Desde agosto de 2019, o Tribunal Superior do Trabalho (TST) tem sobre a mesa a Ação Civil Pública ingressada pelo Sindicato dos Bancários/ES contra a designação da função de caixa por minuto adotada pela Caixa, por meio do normativo interno RH 184. Mas somente nesta semana, após exatos 23 dias que a Caixa passou a cumprir a decisão judicial do Tribunal Regional do Trabalho (TRT-17ª Região) favorável aos trabalhadores, é que o ministro do TST Luiz José Dezena da Silva, responsável pela ação, analisou o caso e concedeu Recurso de Revista favorável ao banco. Com isso, imediatamente a Caixa retomou as designações de caixa-minuto no Espírito Santo.
Para garantir o direito dos bancários, o Sindicato entrará com recurso contra a decisão unilateral do ministro do TST Luiz José Dezena da Silva. “Fomos surpreendidos com uma decisão monocrática, que deve acontecer em situações muito excepcionais. O Recurso de Revista foi concedido à Caixa fundamentado apenas na formalidade, ou seja, na análise da legalidade ou não das medidas que o banco pode adotar. No entanto, a decisão desconsidera totalmente os direitos dos trabalhadores, que ao exercerem a função de caixa-minuto ficam suscetíveis ao erro e sofrem perdas financeiras.
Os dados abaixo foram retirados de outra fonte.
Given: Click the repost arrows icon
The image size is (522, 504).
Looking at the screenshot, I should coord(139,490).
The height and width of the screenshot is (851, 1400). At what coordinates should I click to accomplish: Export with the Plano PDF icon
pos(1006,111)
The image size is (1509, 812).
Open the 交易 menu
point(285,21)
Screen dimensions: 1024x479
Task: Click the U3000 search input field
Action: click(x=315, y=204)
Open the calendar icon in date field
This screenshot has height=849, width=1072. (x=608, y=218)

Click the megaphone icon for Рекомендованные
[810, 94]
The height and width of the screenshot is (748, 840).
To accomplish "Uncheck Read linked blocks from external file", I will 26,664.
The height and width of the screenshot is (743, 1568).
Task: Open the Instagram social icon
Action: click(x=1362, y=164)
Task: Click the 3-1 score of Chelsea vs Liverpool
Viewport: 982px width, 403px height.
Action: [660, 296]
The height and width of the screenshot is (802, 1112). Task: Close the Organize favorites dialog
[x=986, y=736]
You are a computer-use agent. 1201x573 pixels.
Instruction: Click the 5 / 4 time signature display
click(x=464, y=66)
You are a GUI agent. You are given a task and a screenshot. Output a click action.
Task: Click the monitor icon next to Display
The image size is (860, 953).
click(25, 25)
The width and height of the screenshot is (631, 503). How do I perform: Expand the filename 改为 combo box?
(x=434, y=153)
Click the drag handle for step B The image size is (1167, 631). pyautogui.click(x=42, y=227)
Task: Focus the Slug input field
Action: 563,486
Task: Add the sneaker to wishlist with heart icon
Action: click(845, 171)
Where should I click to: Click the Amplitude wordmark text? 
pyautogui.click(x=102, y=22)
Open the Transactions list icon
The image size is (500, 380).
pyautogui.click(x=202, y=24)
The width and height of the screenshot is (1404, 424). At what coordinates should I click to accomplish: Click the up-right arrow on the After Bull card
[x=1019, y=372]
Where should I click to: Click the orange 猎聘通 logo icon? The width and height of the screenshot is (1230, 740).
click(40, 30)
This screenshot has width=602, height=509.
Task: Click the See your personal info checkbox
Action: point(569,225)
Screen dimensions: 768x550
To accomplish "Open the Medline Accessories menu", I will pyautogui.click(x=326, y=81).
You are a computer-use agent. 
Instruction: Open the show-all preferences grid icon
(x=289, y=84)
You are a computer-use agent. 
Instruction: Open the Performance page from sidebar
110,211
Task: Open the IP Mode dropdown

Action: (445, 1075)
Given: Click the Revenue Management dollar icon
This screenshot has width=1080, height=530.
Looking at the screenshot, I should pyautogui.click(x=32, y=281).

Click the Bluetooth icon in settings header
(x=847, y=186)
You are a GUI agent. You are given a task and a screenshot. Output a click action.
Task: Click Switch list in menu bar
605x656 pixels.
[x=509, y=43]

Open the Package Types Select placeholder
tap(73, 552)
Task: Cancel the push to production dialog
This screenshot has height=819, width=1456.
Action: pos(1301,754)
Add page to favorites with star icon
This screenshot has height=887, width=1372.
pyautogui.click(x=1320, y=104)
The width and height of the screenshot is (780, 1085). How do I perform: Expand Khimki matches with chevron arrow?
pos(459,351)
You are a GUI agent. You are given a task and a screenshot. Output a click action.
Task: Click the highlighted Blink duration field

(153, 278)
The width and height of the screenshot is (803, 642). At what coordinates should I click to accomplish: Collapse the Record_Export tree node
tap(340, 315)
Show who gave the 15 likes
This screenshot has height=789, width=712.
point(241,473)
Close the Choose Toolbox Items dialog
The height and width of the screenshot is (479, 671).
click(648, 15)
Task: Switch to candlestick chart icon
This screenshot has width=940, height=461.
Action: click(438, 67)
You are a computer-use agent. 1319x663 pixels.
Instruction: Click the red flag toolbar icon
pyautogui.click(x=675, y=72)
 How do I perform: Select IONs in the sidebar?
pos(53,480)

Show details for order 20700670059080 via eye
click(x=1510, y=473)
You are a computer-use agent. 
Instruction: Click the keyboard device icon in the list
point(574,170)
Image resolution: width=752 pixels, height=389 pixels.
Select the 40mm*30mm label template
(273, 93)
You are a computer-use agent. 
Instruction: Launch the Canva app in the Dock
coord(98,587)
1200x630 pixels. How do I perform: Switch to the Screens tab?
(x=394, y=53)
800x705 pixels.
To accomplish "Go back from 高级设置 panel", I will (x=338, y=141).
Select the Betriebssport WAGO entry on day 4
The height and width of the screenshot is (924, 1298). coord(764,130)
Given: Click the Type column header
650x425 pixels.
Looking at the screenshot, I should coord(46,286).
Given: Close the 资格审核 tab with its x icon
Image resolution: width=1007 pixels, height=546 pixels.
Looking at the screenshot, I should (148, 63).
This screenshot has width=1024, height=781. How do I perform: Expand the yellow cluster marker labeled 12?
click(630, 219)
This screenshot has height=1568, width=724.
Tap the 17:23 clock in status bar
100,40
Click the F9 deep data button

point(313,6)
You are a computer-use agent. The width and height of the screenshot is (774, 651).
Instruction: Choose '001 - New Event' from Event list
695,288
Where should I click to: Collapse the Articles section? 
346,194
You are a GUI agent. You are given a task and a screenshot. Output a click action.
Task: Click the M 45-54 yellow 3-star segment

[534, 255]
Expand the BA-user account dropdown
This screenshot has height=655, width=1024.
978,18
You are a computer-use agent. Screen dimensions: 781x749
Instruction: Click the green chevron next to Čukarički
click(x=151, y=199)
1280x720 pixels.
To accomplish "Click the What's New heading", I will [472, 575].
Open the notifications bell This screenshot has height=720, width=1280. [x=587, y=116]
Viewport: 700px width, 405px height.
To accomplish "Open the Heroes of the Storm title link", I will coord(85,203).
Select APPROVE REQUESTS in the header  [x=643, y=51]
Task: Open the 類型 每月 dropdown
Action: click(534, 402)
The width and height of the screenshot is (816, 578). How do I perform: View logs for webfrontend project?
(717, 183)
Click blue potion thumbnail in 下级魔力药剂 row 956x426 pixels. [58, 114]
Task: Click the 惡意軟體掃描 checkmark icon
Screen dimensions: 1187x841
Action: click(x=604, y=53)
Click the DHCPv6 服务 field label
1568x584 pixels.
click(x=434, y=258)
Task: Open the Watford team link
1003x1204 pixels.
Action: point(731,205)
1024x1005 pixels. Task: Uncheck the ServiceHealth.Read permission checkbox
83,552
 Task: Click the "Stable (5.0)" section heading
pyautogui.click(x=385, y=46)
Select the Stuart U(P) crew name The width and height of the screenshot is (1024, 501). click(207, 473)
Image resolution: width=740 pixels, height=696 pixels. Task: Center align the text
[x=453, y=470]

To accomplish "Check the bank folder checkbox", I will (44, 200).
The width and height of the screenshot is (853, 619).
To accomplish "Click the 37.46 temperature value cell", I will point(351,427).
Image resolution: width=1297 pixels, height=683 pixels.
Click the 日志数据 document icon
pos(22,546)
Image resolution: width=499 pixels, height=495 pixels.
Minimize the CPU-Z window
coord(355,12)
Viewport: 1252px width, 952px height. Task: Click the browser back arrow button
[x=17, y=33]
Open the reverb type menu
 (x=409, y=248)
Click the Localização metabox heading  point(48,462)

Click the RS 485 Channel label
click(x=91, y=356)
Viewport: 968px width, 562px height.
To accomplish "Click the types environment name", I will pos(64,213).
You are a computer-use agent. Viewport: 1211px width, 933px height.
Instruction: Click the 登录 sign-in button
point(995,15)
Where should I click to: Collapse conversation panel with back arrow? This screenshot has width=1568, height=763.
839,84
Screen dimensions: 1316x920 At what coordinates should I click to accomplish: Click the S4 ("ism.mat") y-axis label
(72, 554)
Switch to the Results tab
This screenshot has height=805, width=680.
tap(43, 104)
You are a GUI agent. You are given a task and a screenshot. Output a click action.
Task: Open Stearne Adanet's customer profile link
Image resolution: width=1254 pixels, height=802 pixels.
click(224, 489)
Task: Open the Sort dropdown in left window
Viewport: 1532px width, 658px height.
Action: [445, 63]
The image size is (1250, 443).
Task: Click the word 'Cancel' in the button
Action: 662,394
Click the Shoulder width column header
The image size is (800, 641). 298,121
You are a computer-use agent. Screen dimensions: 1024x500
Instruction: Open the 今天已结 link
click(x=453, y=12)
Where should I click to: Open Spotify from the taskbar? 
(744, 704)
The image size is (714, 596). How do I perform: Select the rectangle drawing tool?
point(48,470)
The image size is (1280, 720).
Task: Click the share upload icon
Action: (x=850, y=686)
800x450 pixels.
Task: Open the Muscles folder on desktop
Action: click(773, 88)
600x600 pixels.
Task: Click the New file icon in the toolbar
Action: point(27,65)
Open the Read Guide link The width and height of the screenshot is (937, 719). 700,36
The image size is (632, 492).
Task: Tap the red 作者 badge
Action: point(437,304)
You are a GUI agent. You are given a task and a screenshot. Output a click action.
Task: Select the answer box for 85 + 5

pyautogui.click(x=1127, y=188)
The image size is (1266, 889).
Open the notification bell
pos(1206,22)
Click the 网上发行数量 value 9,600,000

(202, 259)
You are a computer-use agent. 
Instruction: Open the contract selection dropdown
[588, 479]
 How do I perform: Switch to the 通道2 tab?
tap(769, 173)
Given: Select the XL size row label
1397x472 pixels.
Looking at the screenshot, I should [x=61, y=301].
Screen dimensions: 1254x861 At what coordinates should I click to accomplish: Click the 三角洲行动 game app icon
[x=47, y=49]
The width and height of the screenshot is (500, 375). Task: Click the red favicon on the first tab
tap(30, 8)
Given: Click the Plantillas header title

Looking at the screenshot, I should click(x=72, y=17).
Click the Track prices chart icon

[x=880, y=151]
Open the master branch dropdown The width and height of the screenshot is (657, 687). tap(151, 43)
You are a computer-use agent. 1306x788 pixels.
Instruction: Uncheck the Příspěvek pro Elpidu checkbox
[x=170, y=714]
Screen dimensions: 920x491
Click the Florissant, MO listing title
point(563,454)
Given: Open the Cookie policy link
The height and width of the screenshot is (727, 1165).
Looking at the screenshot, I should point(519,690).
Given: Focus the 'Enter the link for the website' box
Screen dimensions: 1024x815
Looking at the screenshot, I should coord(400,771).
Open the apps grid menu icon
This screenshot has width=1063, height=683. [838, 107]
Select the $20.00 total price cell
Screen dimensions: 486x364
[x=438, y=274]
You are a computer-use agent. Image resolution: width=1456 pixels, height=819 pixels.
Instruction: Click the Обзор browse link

Vamos entrar com recurso para que a ação seja julgada pelo órgão colegiado do TST, pois uma decisão para ser legítima precisa ter o mínimo de razoabilidade e considerar os dois lados envolvidos”, enfatiza o assessor jurídico do Sindibancários/ES, André Moreira.
RH 184 é precarização
Durante 23 dias em que a Caixa cumpriu o acórdão do TRT e cessou a designação por caixa-minuto, ficou evidente que o RH 184 representa uma grave violação dos direitos dos bancários. Em nove agências no Espírito Santo não há caixas efetivos. Nessas unidades, há bancários que atuam efetivamente como caixa durante todo o mês, mas não recebem a devida remuneração. No mesmo período, em várias agências foram abertas 37 funções de caixa, ainda que por prazo determinado.
“Essa é a realidade dos trabalhadores da Caixa que foi descortinada com o cumprimento da liminar. O RH 184 é o total desmonte do nosso plano de cargos e salários, a evidente precarização dos trabalhadores da Caixa. Os empregados que ficaram como caixas efetivos nesses 23 dias vão perceber claramente no contracheque e no score como estão sendo lesados quando assumem a função de caixa-minuto. Vamos continuar lutando contra essa violação de direitos na Justiça, mas precisamos nos mobilizar ainda mais para que a atual gestão da Caixa faça uma revisão técnica das funções por minuto. Ficou mais do que provado que a Caixa pode nomear bancários como caixas efetivos e que essa é uma função essencial nas agências”, destaca a diretora do Sindibancários/ES Lizandre Borges.
Além da perda financeira, exercer a função de caixa-minuto implica em estagnação do bancário, uma vez que desempenhar a função de caixa nessa modalidade não soma pontos para o score do empregado, prejudicando o encarreiramento do trabalhador. “Nossa orientação é que os bancários não aceitem retornar ao caixa como caixa-minuto. Precisamos pressionar de todas as formas para enterrar de vez o RH 184. A conquista dos nossos direitos dependerá da nossa mobilização. Qualquer forma de pressão ou assédio que o bancário venha sofrer, dever ser denunciada ao Sindicato para que as providências sejam tomadas”, orienta Lizandre.
Pesquisa de Clima Organizacional
Na última semana, a presidenta da Caixa, Rita Serrano, anunciou o início da pesquisa de Clima Organizacional no banco, que há anos não é realizada. Nesta primeira etapa, serão selecionados de forma aleatória 5 mil bancários. A segunda etapa está prevista para junho deste ano com a participação de 20 mil empregados. Um dos pontos que será avaliado é a satisfação dos empregados. “Ficamos surpresos e indignados com a comemoração do setor jurídico da Caixa ao anunciarem a decisão do ministro do TST. Essa vibração do jurídico do banco não condiz com as propostas que vêm sendo anunciadas pela nova gestão da Caixa. Pedimos aos bancários que participem dessa pesquisa e apontem todas as insatisfações, principalmente àquelas relacionadas à violação de direitos como o caixa-minuto”, frisa Lizandre.